При жизни мужа и после его смерти в 1775 году салон Элизабет Монтегю неизменно собирался. Его посещали литераторы (С. Джонсон, С. Ричардсон, Г. Филдинг), политики (Э. Бёрк), художники (Д. Рейнольдс), актеры (Д. Гаррик). Бывали там просвещенные дамы, такие как литератор и педагог Ханна Мор.

Умерла Э. Монтегю в 1800 году, оставив после себя несколько сочинений, таких как «Диалоги о смерти» и эссе о гении Шекспира. Она осталась в памяти общества, как весьма респектабельная и просвещенная дама.

Вошедшее в историю понятие «синие чулки» связано с одним из постоянных посетителей салона Э. Монтегю по имени Б. Стелингфорт, имевшим обыкновение вместо полагающихся «на выход» черных шелковых чулок носить синие шерстяные. Тогда мужской костюм открывал ноги для всеобщего обозрения почти до колен, а вот увидеть, какие чулки надеты на даме, было делом затруднительным. Со временем «синими чулками» стали именовать ученых дам, лишенных женской привлекательности.

Две представительницы аристократической фамилии Монтегю – леди Мэри и леди Элизабет – представляют собой два образчика интеллектуалок XVIII века, сходных по кругу интересов, но отличающихся по характеру и жизненному пути.

Кэтрин Маколей – «республиканская фурия» или «леди Фукидид»?

Теоретическая платформа Просвещения была сформулирована английскими философами на рубеже XVII–XVIII веков. Позднее «центром просветительской идеологии стала Франция, и оттуда примерно в течение 70 лет она распространялась на большую часть Европы, от Эдинбурга до Санкт-Петербурга».[155]155
  Абрамс Л. Формирование европейской женщины новой эпохи. С. 23.


[Закрыть]

Когда в 60-х годах XVIII столетия в британском обществе обозначились проблемы и противоречия, связанные с кардинальными подвижками в развитии общества (началась промышленная революция), стали наблюдаться «реверсные поставки» ниспровергательных настроений французского Просвещения в британскую общественную мысль. Женщина-историк Кэтрин Маколей (Catharine Macaulay, 1731–1791) придерживалась позиций, близких «офранцуженному» варианту Просвещения.

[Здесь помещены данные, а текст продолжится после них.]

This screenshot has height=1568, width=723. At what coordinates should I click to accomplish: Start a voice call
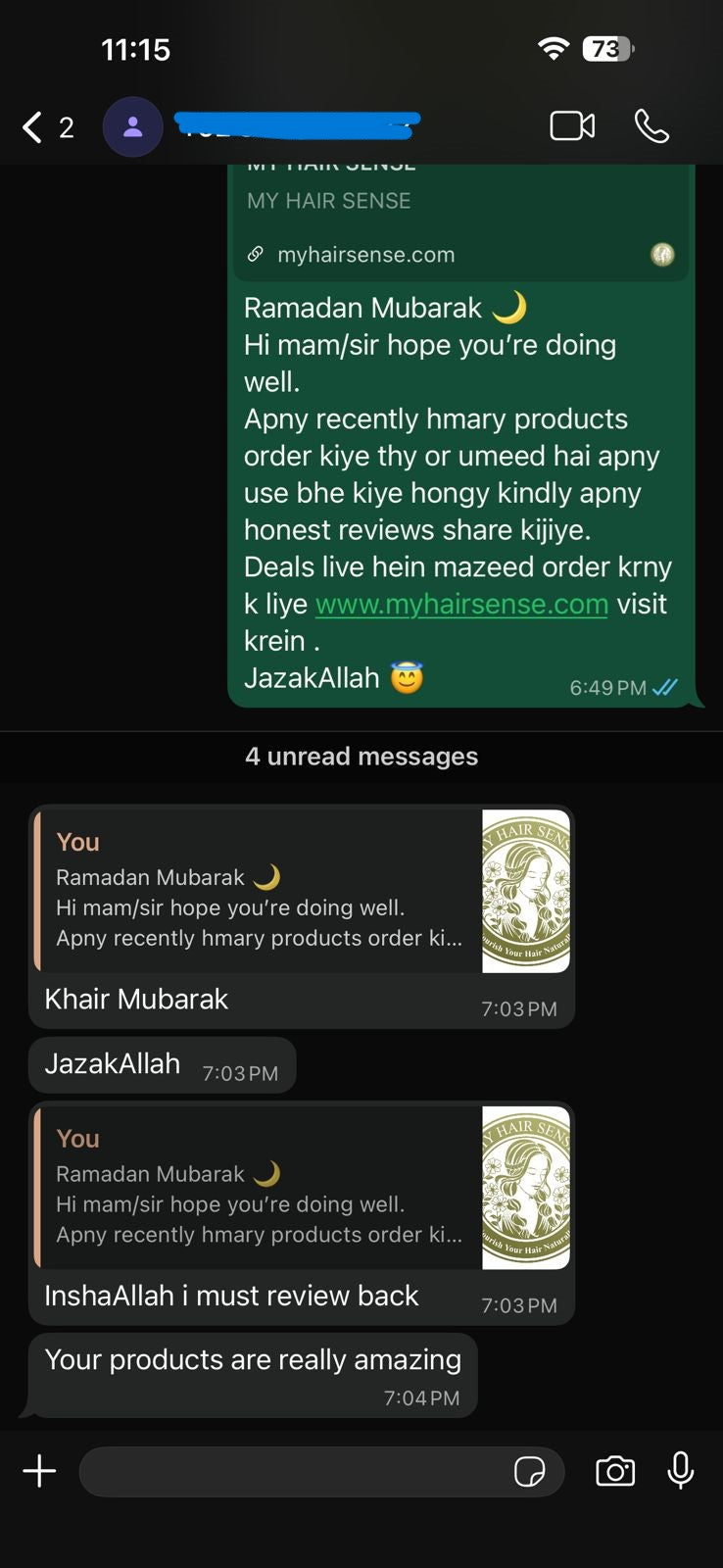[651, 126]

Кэтрин Маколей, в девичестве Соубридж, родилась весной 1731 года в семье Джона и Элизабет Соубридж. Отец и мать Кэтрин происходили из среды предпринимателей. Дедушка по отцу был банкиром, одним из основателей Английского банка и членом парламента. Был он также одним из учредителей скандально известной Компании Южных морей, ставшей прообразом всех последующих финансовых пирамид. Из-за этой аферы мистер Соубридж потерял место в парламенте.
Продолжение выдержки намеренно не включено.